糖尿病心肌病是指发生在糖尿病患者中，在除外高血压性心脏病、冠状动脉粥样硬化性心脏病以及其他心脏结构疾病的情况下，存在左心室功能不全的心肌疾病，主要表现为心脏结构、形态学、功能以及代谢方面的异常。内质网作为一个细胞器，其功能与脂质的合成、钙离子稳态、蛋白质折叠和成熟相关。内质网相关功能的紊乱导致了细胞内的应激反应，称为内质网应激。内质网应激在起始阶段通过未折叠蛋白反应来代偿受损的内质网功能，这个过程主要是通过IRE-1、ATF6、PERK这3种内质网表面跨膜蛋白及其下游促进生存的信号分子来调控的；然而当内质网应激反应过度或者持续时间较长时，未折叠蛋白反应就会启动其下游由CHOP、Caspase-12、JNK介导的凋亡信号通路，最终将会引起细胞凋亡。糖尿病心肌病的发病机制非常复杂，目前研究认为内质网应激与糖尿病心肌病的发生发展相关。高血糖、游离脂肪酸的积累及炎症反应可能是诱发内质网应激的触发因素。为了寻求特异性的治疗方法，近年来国内外学者研究发现许多药物可以通过抑制内质网应激来减少心肌细胞凋亡，改善心脏功能，延缓糖尿病心肌病的发生发展。
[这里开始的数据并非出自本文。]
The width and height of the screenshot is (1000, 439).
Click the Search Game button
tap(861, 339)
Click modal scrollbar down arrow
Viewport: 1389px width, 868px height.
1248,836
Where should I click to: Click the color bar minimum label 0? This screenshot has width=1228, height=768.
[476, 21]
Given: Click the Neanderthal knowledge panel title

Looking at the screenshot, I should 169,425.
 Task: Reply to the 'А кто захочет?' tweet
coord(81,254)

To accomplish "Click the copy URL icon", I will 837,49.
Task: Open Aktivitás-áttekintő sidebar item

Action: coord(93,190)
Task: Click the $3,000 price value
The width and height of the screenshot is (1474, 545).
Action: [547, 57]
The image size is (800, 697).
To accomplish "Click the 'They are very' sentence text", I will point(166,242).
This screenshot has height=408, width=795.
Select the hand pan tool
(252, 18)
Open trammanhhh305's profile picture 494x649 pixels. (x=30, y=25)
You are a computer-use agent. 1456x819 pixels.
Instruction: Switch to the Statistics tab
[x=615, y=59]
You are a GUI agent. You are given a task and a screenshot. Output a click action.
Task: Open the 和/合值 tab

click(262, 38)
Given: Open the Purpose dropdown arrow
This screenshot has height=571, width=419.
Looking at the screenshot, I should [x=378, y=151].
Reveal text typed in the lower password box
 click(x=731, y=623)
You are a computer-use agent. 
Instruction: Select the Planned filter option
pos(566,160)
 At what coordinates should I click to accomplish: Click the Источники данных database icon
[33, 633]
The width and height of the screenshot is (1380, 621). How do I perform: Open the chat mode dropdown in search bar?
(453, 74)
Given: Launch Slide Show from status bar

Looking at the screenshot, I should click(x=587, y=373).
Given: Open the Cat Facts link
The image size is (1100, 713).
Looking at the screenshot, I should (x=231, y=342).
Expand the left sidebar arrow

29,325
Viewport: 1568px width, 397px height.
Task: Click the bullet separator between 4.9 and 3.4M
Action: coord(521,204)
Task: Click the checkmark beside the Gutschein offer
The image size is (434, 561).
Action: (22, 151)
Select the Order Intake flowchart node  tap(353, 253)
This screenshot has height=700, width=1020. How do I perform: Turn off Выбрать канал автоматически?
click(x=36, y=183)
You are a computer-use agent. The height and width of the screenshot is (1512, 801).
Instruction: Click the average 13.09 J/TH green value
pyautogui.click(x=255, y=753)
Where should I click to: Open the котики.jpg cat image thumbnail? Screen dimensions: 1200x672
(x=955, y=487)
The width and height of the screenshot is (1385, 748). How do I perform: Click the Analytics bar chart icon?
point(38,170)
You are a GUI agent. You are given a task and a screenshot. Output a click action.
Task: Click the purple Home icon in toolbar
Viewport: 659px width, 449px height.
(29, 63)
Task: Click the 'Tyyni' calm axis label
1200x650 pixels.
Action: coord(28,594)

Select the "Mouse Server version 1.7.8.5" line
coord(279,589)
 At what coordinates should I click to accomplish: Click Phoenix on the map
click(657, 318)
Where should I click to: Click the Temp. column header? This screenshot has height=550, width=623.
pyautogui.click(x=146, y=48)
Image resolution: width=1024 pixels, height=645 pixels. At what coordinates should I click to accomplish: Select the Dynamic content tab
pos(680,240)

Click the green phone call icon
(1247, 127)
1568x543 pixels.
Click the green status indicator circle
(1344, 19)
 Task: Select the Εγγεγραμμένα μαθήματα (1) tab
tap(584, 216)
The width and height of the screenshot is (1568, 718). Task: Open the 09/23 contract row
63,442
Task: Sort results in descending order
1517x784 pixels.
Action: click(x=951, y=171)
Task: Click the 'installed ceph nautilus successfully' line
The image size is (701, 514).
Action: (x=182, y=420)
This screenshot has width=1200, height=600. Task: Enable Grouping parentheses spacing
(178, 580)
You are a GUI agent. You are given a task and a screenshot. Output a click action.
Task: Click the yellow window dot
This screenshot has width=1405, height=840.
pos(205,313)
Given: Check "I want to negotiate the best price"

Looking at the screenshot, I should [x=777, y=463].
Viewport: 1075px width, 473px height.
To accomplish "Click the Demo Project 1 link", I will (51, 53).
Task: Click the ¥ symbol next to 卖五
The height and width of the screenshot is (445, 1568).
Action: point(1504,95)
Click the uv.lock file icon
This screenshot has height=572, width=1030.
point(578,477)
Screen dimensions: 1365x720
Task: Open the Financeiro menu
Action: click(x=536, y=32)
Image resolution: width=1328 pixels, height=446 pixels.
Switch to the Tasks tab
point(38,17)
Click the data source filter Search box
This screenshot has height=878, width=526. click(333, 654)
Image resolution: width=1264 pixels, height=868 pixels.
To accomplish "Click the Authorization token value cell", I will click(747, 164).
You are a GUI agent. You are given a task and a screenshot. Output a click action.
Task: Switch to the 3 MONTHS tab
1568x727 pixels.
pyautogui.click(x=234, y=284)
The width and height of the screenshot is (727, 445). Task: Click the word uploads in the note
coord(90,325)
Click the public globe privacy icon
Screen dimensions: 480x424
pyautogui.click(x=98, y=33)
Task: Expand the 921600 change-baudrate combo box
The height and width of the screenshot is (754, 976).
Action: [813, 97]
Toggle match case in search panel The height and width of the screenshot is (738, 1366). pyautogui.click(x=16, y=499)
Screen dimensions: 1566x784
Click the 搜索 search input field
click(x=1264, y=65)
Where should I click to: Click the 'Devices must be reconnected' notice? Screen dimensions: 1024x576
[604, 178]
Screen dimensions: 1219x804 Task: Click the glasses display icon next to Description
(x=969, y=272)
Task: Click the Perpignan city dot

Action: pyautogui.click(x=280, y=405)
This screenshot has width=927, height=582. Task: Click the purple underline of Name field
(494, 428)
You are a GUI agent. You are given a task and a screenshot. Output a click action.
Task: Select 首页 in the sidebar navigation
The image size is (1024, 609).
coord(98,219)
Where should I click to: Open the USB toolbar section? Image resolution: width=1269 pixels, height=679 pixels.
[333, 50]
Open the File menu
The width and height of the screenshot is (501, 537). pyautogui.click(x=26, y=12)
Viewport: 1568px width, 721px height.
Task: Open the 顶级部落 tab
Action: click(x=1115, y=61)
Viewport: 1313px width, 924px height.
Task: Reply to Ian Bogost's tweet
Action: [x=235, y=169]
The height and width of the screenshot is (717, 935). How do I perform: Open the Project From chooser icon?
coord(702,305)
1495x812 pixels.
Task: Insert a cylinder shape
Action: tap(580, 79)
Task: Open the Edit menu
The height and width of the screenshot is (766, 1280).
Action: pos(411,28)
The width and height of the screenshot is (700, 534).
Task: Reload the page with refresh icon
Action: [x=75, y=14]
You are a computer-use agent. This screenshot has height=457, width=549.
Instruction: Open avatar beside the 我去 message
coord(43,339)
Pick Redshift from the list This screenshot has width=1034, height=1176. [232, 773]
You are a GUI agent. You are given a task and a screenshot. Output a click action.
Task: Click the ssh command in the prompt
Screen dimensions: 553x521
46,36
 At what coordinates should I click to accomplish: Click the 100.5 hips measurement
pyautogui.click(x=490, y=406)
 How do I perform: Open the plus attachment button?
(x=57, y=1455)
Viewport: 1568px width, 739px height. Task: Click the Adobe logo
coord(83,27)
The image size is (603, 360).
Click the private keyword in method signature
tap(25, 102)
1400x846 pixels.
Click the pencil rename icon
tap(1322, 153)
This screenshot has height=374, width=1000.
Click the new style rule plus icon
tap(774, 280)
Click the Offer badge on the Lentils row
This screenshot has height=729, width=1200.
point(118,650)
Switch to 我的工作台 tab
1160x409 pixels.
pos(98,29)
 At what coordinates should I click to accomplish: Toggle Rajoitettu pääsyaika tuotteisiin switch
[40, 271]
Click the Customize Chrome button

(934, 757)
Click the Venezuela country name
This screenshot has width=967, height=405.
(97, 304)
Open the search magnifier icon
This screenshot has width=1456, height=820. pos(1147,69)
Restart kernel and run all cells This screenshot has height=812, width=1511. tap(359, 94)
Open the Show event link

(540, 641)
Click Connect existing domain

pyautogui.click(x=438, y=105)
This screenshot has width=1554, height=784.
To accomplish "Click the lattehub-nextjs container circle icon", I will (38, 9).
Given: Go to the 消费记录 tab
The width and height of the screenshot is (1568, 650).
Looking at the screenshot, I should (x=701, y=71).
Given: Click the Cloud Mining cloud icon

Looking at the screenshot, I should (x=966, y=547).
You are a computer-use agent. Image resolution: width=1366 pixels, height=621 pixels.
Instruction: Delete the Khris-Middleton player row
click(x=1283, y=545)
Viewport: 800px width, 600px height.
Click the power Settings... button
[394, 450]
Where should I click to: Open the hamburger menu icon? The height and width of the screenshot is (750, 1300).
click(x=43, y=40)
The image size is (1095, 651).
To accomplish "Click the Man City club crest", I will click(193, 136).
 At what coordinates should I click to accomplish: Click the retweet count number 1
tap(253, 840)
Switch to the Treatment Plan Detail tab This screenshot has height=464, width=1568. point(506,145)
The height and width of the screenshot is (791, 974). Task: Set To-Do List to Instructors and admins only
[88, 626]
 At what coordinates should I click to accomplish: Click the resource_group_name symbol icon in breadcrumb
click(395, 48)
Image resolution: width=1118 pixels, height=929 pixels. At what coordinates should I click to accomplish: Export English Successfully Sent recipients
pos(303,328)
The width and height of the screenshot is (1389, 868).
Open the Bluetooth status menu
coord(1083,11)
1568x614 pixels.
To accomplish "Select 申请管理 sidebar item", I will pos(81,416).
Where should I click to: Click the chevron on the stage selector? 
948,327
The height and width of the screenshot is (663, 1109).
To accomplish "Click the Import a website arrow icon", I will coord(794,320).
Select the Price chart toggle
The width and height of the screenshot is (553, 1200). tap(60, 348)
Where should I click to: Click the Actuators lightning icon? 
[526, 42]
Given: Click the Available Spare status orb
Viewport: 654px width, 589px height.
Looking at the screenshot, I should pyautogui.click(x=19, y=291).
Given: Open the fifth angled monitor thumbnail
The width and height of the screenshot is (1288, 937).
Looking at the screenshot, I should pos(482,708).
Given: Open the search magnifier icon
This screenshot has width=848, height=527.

本文主要针对糖尿病心肌病发展过程中内质网应激作用机制以及不同的药物通过不同的方式来改善内质网应激反应进行综述。 

Review of research progress and drug intervention of endoplasmic reticulum stress in diabetic cardiomyopathy

Diabetic cardiomyopathy(DCM)is defined as the presence of left ventricular dysfunction beyond that which can be accounted for by arterial hypertension,coronary artery disease or evidence of any other structural cardiac disease in individuals with diabetes.DCM is a common consequence of longstanding type 2 diabetes mellitus and encompasses structural,morphological,functional and metabolic abnormalities in the heart.Endoplasmic reticulum(ER) is an organelle entrusted with lipid synthesis,calcium homeostasis,protein folding,and maturation.Perturbation of ER-associated functions results in an evolutionarily conserved cell stress responses,which is called ER stress.ER stress is aimed initially at compensating for damage through three transmembrane proteins including IRE-1,ATF6,PERK and their downstream pro-survival signals,but can eventually trigger cell death if ER stress is excessive or prolonged via apoptotic pathways mediated by CHOP,Caspase-12 and JNK.The mechanisms of the development of diabetic cardiomyopathy are still highly elusive.Now it is known that apoptosis induced by ER stress has been considered to play a role in DCM.Moreover,hyperglycemia,FFAs and inflammation may be the triggers of ER stress.In order to explore the specific therapies for DCM,in recent years scientists from different countries have found that many drugs could alleviate cardiomyocyte apoptosis and improve the function of heart by inhibiting ER stress.Therefore,this paper will summarize the information focused on mechanisms of ER stress in the development of diabetic cardiomyopathy and several drug interventions which can reduce the ER stress by different ways.